**WHAT THIS TASK INVOLVES**
Write the listing out once more, identical to the original but without pictures.

┌────────

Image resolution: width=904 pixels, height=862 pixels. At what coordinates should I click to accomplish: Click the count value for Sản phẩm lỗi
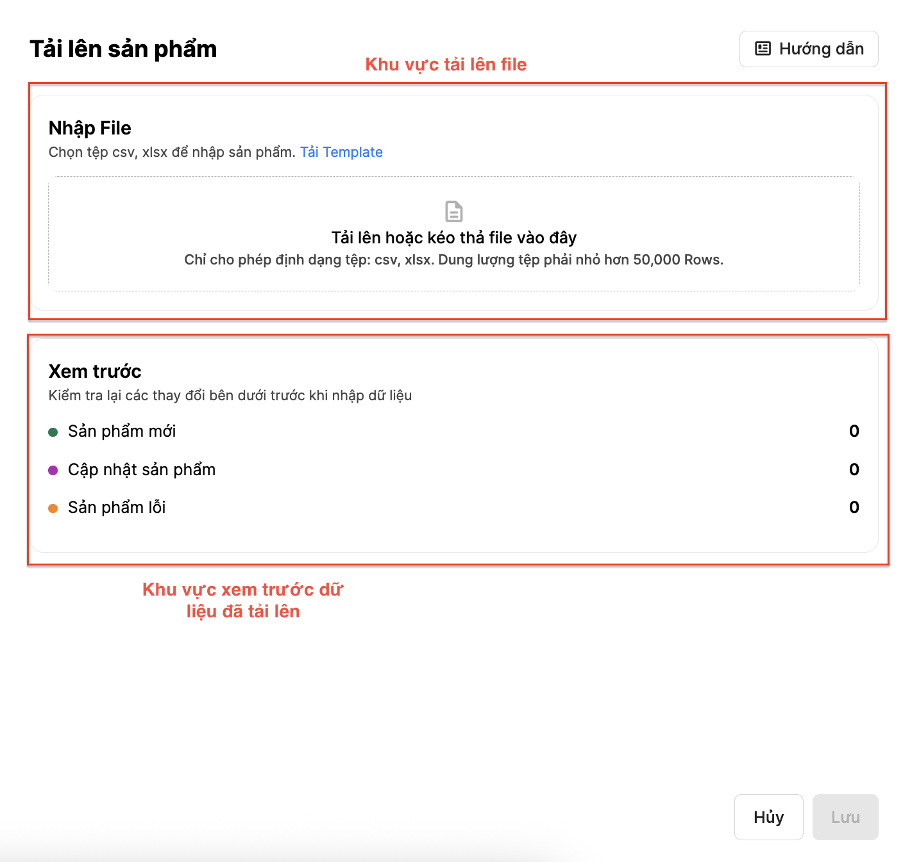[x=854, y=507]
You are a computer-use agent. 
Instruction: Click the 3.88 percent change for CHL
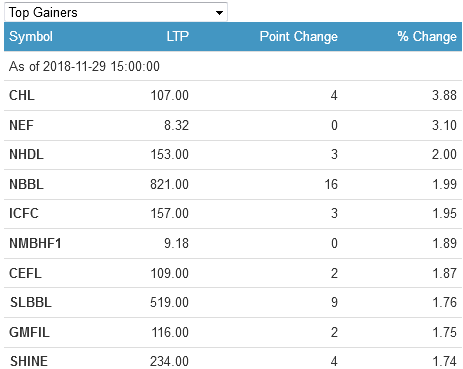tap(444, 96)
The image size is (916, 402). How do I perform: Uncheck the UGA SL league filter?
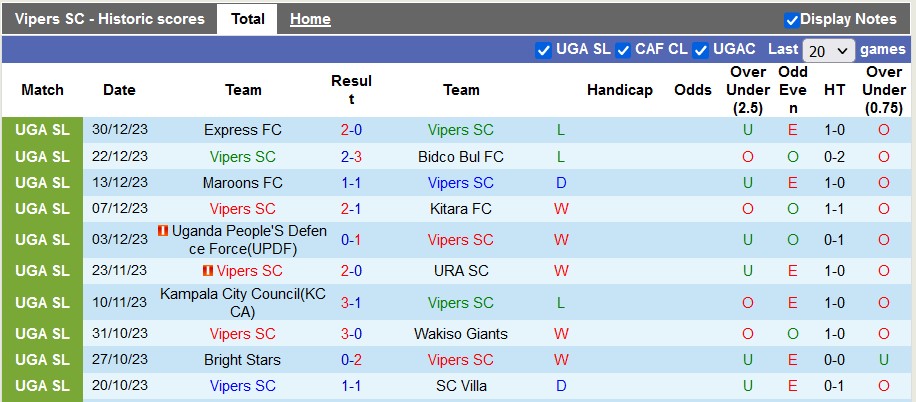(544, 50)
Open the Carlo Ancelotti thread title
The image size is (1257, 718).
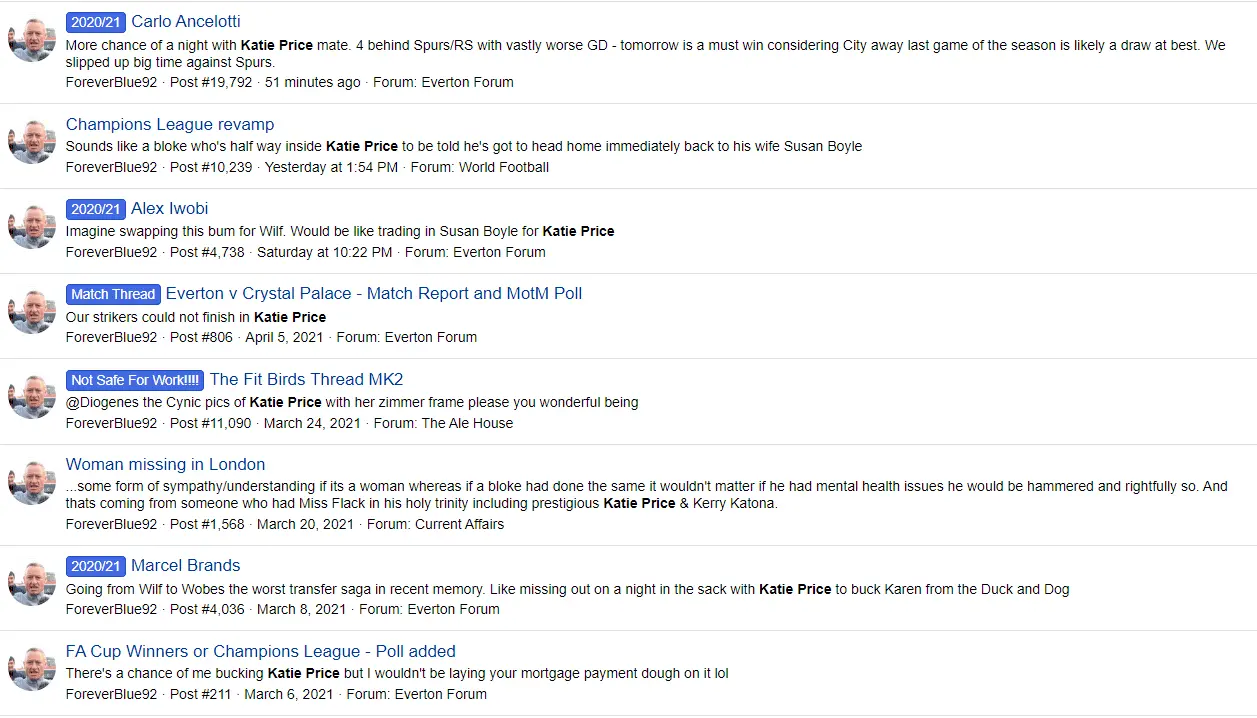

└────────

**SOLUTION TO THE EXERCISE**
Image resolution: width=904 pixels, height=862 pixels. At what coordinates should I click to accomplish: Click the count value for Sản phẩm lỗi
[x=854, y=507]
You are a computer-use agent. 
Instruction: Click the 3.88 percent change for CHL
tap(444, 96)
The image size is (916, 402). How do I perform: Uncheck the UGA SL league filter?
(544, 50)
Open the Carlo Ancelotti thread title
The image size is (1257, 718).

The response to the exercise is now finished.